With the above-mentioned considerations in mind, the present study was carried out to examine seasonal variations in plasma concentrations of normetanephrine and metanephrine and any resulting influence on diagnostic test performance. For this purpose, we evaluated data from 4052 patients who underwent routine testing for pheochromocytoma at two North European tertiary care centers over a 7-year time period. Since plasma normetanephrine and metanephrine exhibit reciprocal higher and lower respective concentrations in forearm venous plasma than in arterial plasma (16), we also examined whether forearm warming (‘arterialization’) affects changes in the concentrations of the metabolites that might explain any observed seasonal variation.

Subjects and methods

Subjects

Subjects included a population of 4052 patients tested under routine clinical care for pheochromocytoma with measurements of plasma free metanephrines at two tertiary clinical care centers: Radboud University Nijmegen Medical Center, Nijmegen, The Netherlands, and the University Hospital of Dresden, Dresden, Germany. The approvals of local ethics committees were obtained for the use of routine patient-derived data, with informed consent being waived subject to anonymity of the source of the data.

A total of 107 patients were determined to have pheochromocytoma, including 55 (29 males and 26 females) from Nijmegen and 52 (22 males and 30 females) from Dresden. There were no differences in gender distributions (58% females in both Nijmegen and Dresden) or in ages of these patients (median 57 and range 8–89 years for those from Nijmegen; median 57 and range 9–77 years for those from Dresden) at the two centers.

Among patients without pheochromocytoma, there were 1624 (659 males and 965 females) from Nijmegen and 2321 (949 males and 1372 females) from Dresden. There was no difference in gender distributions at the two centers (59% females in both Nijmegen and Dresden), but patients from Nijmegen (median 53 and range 6–94 years) were younger (P<0.0010) than those from Dresden (median 57 and range 4–96 years).

An additional 26 volunteers (16 hypertensives and ten normotensives) and three patients with adrenal pheochromocytoma were enrolled to examine changes in the plasma concentrations of normetanephrine and metanephrine with forearm warming. The three patients with pheochromocytoma included two with recurrent disease and one with von Hippel–Lindau syndrome. Volunteers had a median age of 53 years (range 39–84) and included 14 females and 12 males. Blood flow was measured in seven volunteers (three hypertensives and four normotensives) before and after forearm warming using laser Doppler flowmetry (LDF). Their median age was 52 years (range 47–61), and these volunteers included three females and four males. All volunteers and patients were enrolled under an approved clinical protocol with written informed consent. All the volunteers underwent a medical history and physical examination to exclude any disease or disorder other than primary hypertension. Volunteers who were taking medications known to increase plasma concentrations of metanephrines (e.g., tricyclic antidepressants) were excluded.

Blood sample collection

Collection of heparinized blood samples was carried out under routine clinical care with instructions that patients rest supine for at least 30 min before samples were drawn. The collection of samples was carried out by venipuncture, with instructions that blood samples should be kept on ice until plasma was separated and stored frozen before analyses.

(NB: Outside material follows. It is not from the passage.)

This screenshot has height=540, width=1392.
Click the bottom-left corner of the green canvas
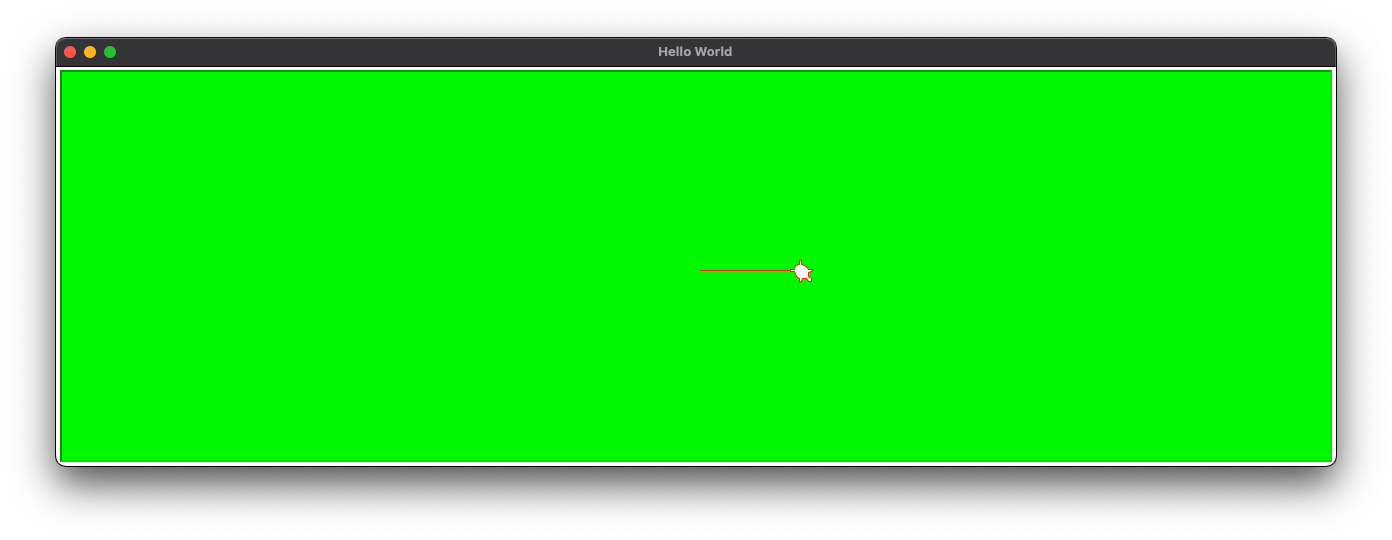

For the 26 volunteers and three patients with pheochromocytoma, blood sampling was carried out using an indwelling venous catheter placed in an antebrachial vein of the right forearm at least 30 min before the first sample was drawn and with the patients remaining supine throughout procedures. Two blood samples were drawn with and without hand and forearm warming using an electric standard heating pad (17), set at a constant temperature of 40 °C, for 30 min. Blood sampling after 30 min of supine rest with and without the heating pad was carried out in a random order. Blood samples were collected into heparinized tubes and placed on ice until centrifugation (4 °C) to separate the plasma, which was stored at −80 °C.

Blood flow measurements

Blood flow was measured in seven volunteers using a PF 5010 Laser Doppler Perimed (Perimed, Järfalla, Sweden), a method largely used to estimate skin perfusion (18). A low-power, 780-mm, solid-state laser beam with a measuring depth of 0.5–1 mm was used in this system, applied via two small angled thermostatic probes (457), one fixed at the distal part of the inner hand and the other at the median of the inner forearm with the participants lying supine. Relative perfusion was calculated by the concentration and the mean velocity of moving blood cells related to the magnitude of the Doppler signal and the frequency shift (19, 20). The LDF perfusion values were measured as relative Laser Doppler Perfusion Units (AU) using the PeriFlux software Stockholm, Sweden.

Laboratory analyses

In studies involving routine clinical care, measurements of plasma free normetanephrine and metanephrine concentrations were performed using liquid chromatography with electrochemical detection (21). These analyses were carried out according to the same method at Nijmegen and Dresden. As described in detail elsewhere (22), the use of this method yields comparable results at the two centers (<5% differences by Bland–Altman plots), but with 4.5% lower (P<0.0001) concentrations of normetanephrine recorded at Nijmegen than at Dresden. Respective inter-assay coefficients of variation for normetanephrine and metanephrine averaged 4.9 and 5.2% at Dresden and 4.6 and 7.0% at Nijmegen. In studies involving forearm warming, all measurements of plasma normetanephrine and metanephrine concentrations were performed using liquid chromatography with tandem mass spectrometry (23).

Statistical analyses

The JMP statistics software package (SAS Institute, Inc., Cary, NC, USA) was used for statistical analyses. Differences in temperature and plasma concentrations of normetanephrine and metanephrine according to the season or month of sampling and study center were assessed using non-parametric analyses, first using the Kruskal–Wallis test to examine for overall differences between groups and then using the Steel–Dwass method to assess for differences among each of the four seasons or 12 months. Relationships between mean monthly temperature and mean monthly plasma normetanephrine concentrations were examined using Spearman's correlation coefficient (rs). Differences between these relationships for Dresden and Nijmegen were examined using stepwise linear regression analysis. Comparisons of plasma metanephrines and blood flow perfusion values with and without the heating stimulus were made using the Wilcoxon signed-rank sum test for paired measurements.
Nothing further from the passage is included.